Error assigned, inter alia, was refusal of judgment for plaintiff n.o.v., quoting record.
The judgment is reversed and is here directed to be entered for the plaintiff for the full amount of its claim with interest.
Harry Doerr, with him Philip N. Shettig, for appellant. -- It is no defense to a note for the maker to show that when it was executed and delivered there was an understanding different than that indicated by the terms of the writing itself, in the absence of proof that the signature to the note was secured by fraud, accident or mistake, or induced by a promise that the note should not be used, and, but for which promise, the note would not have been signed: Phillips v Meily, 106 Pa. 536; Ziegler v. McFarland, 147 Pa. 607; Jackson v. Payne, 114 Pa. 67.
The testimony of a single witness unsupported by corroborating circumstances is insufficient to vary the terms of a written contract: Jones v. Backus, 114 Pa. 120; Sylvius v. Kosek, 117 Pa. 67; English's App., 119 Pa. 533; Mifflin Co. Nat. Bank v. Thompson, 144 Pa. 393; Pioso v. Bitzer, 209 Pa. 503; Fuller v. Law, 207 Pa. 101; Dorris v. Coal Co., 215 Pa. 638; Thomas & Sons v. Loose, 114 Pa. 35.
In the case of Gandy v. Weckerly, 220 Pa. 285, the decision stresses the point that the parol understanding had at the time of signing the agreement must have constituted the inducement which led the party to sign, and that when such parol inducement exists, evidence thereof is permitted to vary the terms of the writing. This case is contrasted with the other decisions hereinabove recited for the reason that its facts placed it within the exception to the parol evidence rule.
F. J. Hartman, with him Charles S. Evans, for appellee. -- The circumstances under which plaintiff acquired the note in question, being aware of the conditions and agreements made at the time of the signing thereof by Harvey Evans, as well as the time when it was acquired by it, are material facts and should be considered: Cullmans v. Lindsay, 18 W.N.C. 509; Cake v. Bank, 116 Pa. 264; Martz v. Wilcox Co., 57 Pa.Super. 169; Potter v. Grimm, 248 Pa. 440.

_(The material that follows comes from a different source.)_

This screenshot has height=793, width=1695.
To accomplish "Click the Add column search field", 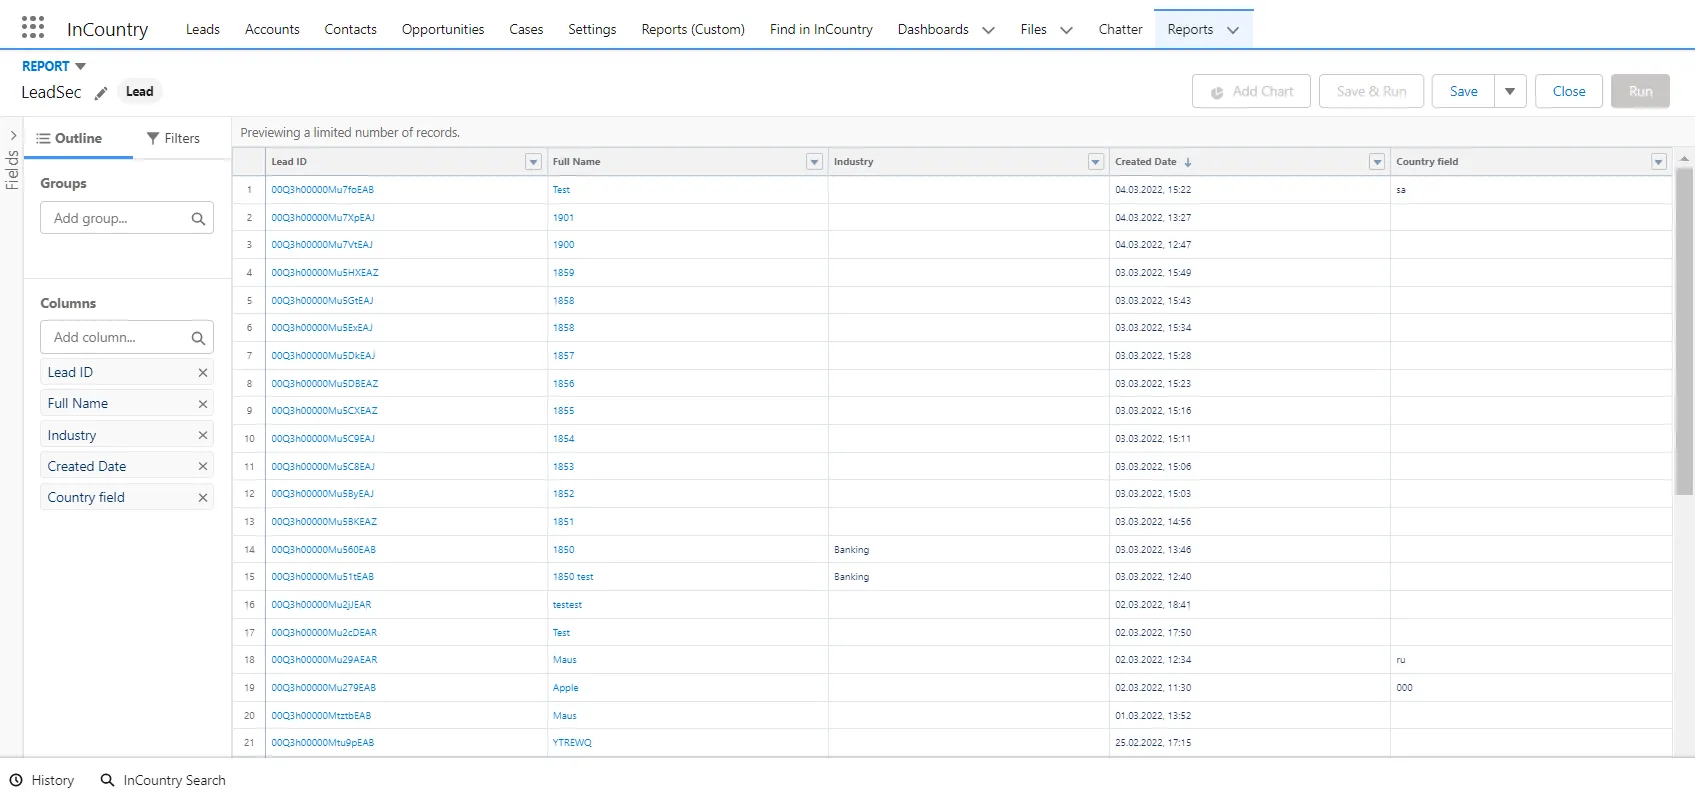I will pos(115,337).
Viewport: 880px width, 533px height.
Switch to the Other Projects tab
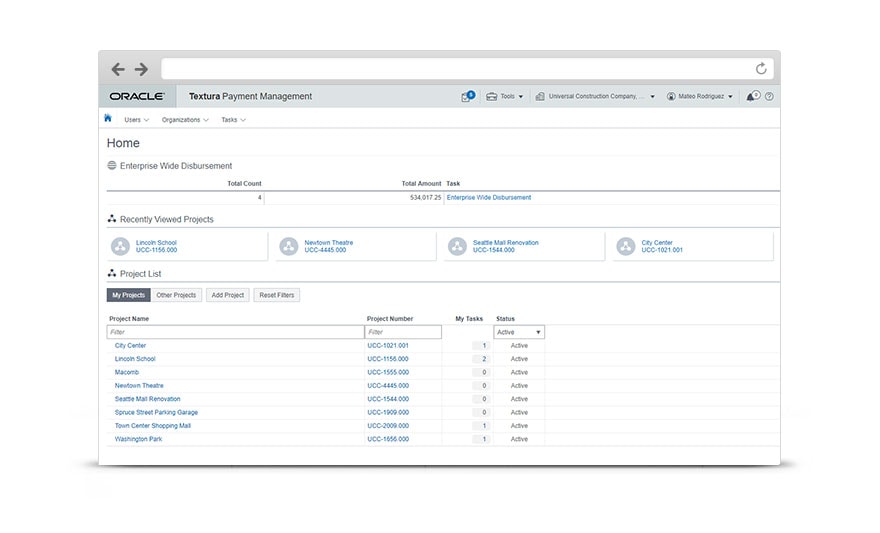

It is our contention that the agreement made at the time of the execution of the note in suit that it would be used as collateral, and appellant being aware of this agreement and promise, cannot now be permitted to repudiate the agreement and understanding because it induced the maker of the note to execute it: Kerr v. McClure, 266 Pa. 103; Malone v. Grocery Co., 65 Pa.Super. 586; Faux v. Fitler, 223 Pa. 568; Federal Sales Co. v. Farrell, 264 Pa. 149; Greenawalt v. Kohne, 85 Pa. 369; Bown v. Morange, 108 Pa. 69; Gandy v. Weckerly, 220 Pa. 285.
Before MOSCHZISKER, C.J., FRAZER, WALLING, SIMPSON, KEPHART, SADLER and SCHAFFER, JJ.
A corporation, known as the Johnstown Terminal Warehouse Company, was formed, and a large number of individuals purchased stock; in many cases paying by notes. The corporation also placed upon the property a mortgage of $300,000. Many of the subscribers failed to comply with their obligations, and the funds received were insufficient to complete the construction of the proposed building. After efforts had been made to collect from those owing, it was found that a large part of the obligations given could not be realized upon, and that, at the most, the makers of $60,000 could be successfully forced to respond. In order that the building might be finished, and the investment already made conserved, the directors of the warehouse company met on September 22, 1924, and considered the feasibility of giving the corporation's note to one of the Johnstown banks for the amount required, to insure payment of the building contractors, upon which the directors of the warehouse company should become individually liable as endorsers.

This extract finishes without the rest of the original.